■ Instructions for the task
Please copy out the listing word for word, from its first line through the line containing "Action: [335, 75]".

■ Information shown
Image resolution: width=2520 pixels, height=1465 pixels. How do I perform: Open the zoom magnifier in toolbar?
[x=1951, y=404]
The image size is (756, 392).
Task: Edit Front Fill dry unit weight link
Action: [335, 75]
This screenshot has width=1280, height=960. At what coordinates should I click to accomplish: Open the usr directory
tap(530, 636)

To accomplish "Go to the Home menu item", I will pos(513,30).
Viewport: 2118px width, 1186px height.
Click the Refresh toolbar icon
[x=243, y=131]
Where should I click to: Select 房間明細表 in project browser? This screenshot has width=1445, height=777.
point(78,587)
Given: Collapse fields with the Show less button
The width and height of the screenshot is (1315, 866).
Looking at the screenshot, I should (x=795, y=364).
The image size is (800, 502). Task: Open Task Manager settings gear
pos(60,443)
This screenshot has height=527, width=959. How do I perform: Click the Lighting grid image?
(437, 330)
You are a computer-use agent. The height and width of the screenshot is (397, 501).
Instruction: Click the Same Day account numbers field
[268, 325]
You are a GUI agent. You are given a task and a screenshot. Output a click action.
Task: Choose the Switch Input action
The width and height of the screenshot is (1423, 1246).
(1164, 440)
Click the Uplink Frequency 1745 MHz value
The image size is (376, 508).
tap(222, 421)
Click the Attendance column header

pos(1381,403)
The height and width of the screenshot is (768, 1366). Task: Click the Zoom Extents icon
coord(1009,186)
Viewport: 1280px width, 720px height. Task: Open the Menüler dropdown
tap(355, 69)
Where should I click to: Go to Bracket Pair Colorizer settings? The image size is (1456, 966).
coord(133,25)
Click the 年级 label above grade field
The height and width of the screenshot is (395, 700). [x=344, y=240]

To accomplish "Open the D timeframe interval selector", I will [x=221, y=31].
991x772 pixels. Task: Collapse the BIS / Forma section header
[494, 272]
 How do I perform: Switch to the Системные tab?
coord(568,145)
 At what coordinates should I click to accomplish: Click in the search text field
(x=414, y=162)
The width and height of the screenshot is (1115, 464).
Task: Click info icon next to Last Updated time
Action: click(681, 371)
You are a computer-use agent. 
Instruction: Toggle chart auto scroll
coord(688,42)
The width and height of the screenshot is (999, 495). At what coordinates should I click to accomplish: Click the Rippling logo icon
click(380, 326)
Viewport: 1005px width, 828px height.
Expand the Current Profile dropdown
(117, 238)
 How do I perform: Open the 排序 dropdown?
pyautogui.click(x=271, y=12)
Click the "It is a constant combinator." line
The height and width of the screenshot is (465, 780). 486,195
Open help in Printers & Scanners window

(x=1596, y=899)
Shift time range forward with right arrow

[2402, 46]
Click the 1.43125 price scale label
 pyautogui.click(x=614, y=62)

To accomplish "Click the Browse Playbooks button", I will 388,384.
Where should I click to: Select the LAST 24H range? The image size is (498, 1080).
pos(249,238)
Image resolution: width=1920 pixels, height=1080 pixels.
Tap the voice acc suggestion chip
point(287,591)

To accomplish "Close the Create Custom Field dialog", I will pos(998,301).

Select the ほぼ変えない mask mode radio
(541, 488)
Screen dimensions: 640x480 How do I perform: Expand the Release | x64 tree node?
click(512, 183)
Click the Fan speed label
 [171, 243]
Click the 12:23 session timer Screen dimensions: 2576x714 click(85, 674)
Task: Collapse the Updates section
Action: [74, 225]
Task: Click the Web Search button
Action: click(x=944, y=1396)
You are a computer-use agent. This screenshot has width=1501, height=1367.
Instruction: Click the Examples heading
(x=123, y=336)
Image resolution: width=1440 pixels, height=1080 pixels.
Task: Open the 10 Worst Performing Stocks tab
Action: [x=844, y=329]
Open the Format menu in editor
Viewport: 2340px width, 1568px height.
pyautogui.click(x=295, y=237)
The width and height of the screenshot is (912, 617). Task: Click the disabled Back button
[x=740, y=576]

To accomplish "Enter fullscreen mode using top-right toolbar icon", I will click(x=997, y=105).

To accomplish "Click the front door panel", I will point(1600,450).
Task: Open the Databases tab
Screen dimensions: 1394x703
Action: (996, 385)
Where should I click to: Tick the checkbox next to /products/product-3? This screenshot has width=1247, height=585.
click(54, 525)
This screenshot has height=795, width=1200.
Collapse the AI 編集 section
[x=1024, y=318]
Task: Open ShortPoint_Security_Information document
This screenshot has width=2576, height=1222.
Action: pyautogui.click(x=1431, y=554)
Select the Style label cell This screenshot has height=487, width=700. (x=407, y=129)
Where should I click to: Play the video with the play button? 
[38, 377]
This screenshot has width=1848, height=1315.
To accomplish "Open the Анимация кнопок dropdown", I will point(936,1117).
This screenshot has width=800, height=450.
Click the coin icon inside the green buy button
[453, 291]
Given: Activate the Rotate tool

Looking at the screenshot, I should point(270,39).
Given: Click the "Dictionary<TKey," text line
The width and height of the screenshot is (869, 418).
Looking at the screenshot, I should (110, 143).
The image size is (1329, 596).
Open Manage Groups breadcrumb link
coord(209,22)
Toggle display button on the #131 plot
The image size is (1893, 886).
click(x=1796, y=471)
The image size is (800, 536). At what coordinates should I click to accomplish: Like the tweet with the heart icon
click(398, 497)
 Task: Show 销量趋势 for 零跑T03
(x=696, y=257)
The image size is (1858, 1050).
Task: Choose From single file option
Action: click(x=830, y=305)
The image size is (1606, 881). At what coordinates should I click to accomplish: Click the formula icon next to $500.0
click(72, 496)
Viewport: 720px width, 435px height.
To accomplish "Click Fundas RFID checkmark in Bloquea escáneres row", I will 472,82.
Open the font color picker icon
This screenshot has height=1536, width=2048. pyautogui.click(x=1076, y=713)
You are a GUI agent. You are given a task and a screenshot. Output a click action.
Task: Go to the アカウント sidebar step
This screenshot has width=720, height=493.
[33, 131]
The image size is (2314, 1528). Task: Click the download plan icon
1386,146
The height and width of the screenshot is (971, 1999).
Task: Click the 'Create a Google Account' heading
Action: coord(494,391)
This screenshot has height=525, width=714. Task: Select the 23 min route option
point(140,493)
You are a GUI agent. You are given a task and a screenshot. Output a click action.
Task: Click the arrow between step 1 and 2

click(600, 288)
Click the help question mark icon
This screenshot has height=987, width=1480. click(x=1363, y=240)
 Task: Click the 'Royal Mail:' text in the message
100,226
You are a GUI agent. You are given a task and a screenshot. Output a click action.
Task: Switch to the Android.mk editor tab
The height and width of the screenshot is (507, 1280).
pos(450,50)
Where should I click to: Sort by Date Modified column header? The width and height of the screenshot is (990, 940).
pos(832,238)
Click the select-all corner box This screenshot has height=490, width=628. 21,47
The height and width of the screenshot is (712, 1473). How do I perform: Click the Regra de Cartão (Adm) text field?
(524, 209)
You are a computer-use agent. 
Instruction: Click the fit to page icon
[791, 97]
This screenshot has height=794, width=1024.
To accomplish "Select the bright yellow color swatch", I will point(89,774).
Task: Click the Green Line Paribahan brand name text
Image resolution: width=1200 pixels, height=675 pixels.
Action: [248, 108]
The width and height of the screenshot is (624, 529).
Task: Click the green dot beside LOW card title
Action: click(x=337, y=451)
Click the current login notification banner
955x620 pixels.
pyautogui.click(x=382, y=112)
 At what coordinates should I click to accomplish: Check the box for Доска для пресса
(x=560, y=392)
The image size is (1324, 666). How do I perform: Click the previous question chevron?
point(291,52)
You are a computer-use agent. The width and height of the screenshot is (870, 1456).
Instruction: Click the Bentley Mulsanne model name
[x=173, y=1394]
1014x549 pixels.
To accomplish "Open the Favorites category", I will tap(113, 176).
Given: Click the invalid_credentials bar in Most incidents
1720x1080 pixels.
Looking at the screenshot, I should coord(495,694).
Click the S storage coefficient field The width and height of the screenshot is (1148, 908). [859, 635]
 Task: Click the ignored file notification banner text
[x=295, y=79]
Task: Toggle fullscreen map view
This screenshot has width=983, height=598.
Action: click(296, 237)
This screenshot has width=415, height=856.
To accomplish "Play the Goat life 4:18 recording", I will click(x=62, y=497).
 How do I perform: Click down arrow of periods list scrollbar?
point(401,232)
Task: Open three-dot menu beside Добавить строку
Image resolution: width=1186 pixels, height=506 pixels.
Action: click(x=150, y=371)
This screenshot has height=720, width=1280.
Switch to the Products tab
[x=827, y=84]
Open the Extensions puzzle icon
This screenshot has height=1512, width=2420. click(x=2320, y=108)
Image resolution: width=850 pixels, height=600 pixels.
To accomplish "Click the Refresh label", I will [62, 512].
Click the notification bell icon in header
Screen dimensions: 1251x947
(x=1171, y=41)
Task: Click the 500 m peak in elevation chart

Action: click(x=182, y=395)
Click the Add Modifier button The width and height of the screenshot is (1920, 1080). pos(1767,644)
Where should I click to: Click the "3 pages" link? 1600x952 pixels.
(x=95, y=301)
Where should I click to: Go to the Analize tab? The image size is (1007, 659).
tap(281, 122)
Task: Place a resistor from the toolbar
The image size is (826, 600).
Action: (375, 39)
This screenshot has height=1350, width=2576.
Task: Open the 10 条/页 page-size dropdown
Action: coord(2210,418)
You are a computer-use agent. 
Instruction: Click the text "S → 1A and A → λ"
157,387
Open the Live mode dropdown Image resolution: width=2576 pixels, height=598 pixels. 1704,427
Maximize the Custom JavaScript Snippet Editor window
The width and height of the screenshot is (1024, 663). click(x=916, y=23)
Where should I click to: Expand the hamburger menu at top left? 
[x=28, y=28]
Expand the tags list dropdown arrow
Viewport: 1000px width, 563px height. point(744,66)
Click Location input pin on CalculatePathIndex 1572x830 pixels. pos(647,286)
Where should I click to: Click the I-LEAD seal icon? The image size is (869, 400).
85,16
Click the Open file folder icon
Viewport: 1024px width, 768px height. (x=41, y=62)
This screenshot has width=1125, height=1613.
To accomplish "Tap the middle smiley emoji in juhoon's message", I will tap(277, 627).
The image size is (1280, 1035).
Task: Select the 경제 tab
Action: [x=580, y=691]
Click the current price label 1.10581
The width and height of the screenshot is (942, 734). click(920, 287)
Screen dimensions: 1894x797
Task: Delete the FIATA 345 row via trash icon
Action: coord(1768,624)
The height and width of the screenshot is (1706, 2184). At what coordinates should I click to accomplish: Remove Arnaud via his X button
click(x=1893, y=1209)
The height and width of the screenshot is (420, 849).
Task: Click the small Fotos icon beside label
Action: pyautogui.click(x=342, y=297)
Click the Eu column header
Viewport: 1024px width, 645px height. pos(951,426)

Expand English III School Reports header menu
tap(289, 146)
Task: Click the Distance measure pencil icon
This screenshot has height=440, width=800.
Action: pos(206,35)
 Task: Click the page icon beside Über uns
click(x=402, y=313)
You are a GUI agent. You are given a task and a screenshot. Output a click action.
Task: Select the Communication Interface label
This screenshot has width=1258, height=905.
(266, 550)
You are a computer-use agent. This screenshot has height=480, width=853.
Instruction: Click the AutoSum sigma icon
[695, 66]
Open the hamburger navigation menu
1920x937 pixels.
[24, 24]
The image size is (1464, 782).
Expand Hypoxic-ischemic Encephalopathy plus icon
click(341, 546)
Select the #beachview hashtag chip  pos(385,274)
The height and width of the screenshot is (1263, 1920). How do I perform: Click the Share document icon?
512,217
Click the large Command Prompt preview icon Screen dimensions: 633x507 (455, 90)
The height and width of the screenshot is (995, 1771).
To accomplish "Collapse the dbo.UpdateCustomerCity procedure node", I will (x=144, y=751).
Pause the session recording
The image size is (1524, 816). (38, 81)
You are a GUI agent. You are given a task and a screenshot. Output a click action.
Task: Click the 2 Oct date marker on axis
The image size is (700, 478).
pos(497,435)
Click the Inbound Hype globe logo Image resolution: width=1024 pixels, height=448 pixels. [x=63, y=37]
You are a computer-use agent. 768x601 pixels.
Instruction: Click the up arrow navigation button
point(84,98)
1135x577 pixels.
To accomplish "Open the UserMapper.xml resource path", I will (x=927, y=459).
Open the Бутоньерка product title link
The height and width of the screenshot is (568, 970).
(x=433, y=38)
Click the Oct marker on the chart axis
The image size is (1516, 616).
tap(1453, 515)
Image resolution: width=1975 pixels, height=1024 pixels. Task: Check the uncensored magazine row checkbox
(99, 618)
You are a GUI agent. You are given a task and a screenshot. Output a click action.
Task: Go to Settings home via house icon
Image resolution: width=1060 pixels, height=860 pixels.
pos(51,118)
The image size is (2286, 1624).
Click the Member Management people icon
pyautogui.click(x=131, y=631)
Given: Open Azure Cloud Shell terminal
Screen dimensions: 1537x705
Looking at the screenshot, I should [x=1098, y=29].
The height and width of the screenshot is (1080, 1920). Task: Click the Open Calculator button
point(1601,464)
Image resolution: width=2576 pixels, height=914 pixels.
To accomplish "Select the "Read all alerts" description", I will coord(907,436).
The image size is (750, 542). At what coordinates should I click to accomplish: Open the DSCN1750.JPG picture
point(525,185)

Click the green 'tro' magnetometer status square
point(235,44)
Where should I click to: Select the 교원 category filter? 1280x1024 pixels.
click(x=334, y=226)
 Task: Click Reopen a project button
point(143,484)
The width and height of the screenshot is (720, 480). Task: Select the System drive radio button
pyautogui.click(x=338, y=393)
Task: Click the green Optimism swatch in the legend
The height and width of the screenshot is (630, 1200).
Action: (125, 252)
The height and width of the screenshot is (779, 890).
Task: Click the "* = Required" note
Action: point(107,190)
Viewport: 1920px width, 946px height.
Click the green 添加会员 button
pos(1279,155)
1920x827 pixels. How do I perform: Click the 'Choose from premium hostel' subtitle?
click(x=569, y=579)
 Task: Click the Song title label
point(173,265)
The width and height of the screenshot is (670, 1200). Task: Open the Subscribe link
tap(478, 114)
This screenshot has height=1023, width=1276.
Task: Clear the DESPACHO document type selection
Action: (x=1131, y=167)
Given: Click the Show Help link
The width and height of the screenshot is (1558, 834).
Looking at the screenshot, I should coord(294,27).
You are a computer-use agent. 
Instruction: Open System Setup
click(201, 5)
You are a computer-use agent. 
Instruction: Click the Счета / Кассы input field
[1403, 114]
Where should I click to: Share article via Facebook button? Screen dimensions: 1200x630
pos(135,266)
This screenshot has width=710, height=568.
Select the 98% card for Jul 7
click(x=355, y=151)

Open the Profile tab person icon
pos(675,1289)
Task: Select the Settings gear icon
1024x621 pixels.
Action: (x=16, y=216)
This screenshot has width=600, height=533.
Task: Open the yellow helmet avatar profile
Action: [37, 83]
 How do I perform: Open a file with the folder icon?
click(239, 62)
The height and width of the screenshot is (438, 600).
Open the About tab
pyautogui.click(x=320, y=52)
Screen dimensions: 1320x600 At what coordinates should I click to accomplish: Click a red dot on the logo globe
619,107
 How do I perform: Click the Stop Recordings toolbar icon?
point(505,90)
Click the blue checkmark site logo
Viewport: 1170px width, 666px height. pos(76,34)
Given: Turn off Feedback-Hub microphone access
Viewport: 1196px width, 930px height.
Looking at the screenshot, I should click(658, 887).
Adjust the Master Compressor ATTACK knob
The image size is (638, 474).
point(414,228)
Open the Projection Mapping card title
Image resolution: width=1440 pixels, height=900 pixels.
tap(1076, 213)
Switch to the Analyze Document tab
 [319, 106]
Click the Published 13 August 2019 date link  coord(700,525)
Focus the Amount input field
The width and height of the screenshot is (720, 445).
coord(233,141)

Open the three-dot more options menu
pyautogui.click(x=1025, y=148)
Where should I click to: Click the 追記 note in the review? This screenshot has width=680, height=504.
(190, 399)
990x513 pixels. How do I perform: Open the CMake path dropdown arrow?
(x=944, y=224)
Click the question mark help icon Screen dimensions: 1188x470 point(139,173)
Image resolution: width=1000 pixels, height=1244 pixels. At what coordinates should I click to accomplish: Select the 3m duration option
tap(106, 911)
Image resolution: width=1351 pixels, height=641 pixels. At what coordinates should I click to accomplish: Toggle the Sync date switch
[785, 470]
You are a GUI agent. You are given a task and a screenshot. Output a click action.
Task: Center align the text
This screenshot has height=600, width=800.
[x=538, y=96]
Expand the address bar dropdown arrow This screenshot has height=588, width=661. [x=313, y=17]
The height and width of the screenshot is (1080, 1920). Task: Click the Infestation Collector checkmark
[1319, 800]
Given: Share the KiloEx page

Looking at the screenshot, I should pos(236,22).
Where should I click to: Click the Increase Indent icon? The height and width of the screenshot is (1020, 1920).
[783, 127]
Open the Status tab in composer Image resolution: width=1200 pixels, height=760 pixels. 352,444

■ The solution
Image resolution: width=2520 pixels, height=1465 pixels. How do I perform: Open the zoom magnifier in toolbar?
[x=1951, y=404]
The image size is (756, 392).
Task: Edit Front Fill dry unit weight link
Action: [335, 75]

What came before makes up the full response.